While governments tinker at the margins of miserably inadequate ETS schemes, a survey of 80 international climate scientists by The Independent  reveals 54% consider recent climate developments so dire that attempts at geo-engineered mitigation, or “Plan B”, are unavoidable.

About 35% of respondents disagreed with the need for a “Plan B”, arguing that it would distract from the main objective of cutting CO2 emissions, with the remaining 11 per cent saying that they did not know whether a geo-engineering strategy is needed or not.

Attempts at geo-engineering, aimed at artificially reducing solar radiation, as originally suggested by Paul Crutzen, the Nobel Prize atmospheric physicist, include artificially increased albedo (reflection) of the stratosphere, probably over the Arctic circle where ice melt and albedo loss are fastest. This could be achieved by injection sulphur dioxide aerosols, possibly shot from guns or mixed in jet fuel of planes over-flying polar regions.

The effects would be similar to volcanic events, such as the 1991 Mount Pinatubo eruption, or the 1816 Mount Tambora eruption, which resulted in freezing winters and snow storms in Europe and North America (dubbed “the year without a summer”). Both eruptions resulted in cooling of the Earth surface by about 0.5 degrees C for a couple of years.

Injection of sulphur dioxide into the stratosphere are converted to sulfuric acid aerosol dust veil that encircles the Earth. Estimates of the mass of SO4 for the Tambora eruption vary between 60 and 100 terragram (0.6 to 1.0 million ton), not an easy task for a geo-engineering effort.

Other means of increasing the Earth albedo include dissemination of aluminum particles in or above the stratosphere, or installation of large solar reflectors in space. A “sunshade” 1800 km in diameter was proposed by Roger Angel to NASA, consisting of 16 trillion discs, contained in capsules fired by electric or magnetic guns (railgun, coilgun) to positions 1.5 million km from the Earth and capable of blocking 2% of sunlight, i.e. regulating several Watt/m2 of solar energy.

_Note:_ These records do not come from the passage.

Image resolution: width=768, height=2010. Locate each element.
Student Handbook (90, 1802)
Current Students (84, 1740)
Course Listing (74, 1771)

Other proposed methods include ocean fertilization with iron filings, enhancing algal and phytoplankton growth and photosynthetic CO2 capture, cloud seeding by atomized sea water (John Latham, US National Centre for Atmospheric Research; Stephen Salter, Edinburgh University; Mike Smith at Leeds), sodium pipe systems (“trees”) sequestering CO2 to sodium carbonate, and other methods, and vertical ocean-wide pipe systems to help pump cold CO2-absorbing water to the surface.

All these methods risk yet unforeseeable complications and side effects, including “collateral damage”.

That an interest grows in atmospheric geo-engineering, including US conferences, underpins the bankruptcy of international attempts at emission cuts. This includes partly watered down IPCC reports and woefully limited emission reduction targets of Kyoto — not to mention failures in Bali and Poznan, Garnaut’ conservative emission cut recommendations, and the 5/15 whitewash paper.

The astronomical costs of proposed geo-engineering methods make mockery of the economy-based arguments raised by business and governments against deep reduction in carbon emissions (while trillions are used for military purposes and the rescue of bankrupt financial institutions). The time for “business as usual” is nearly over.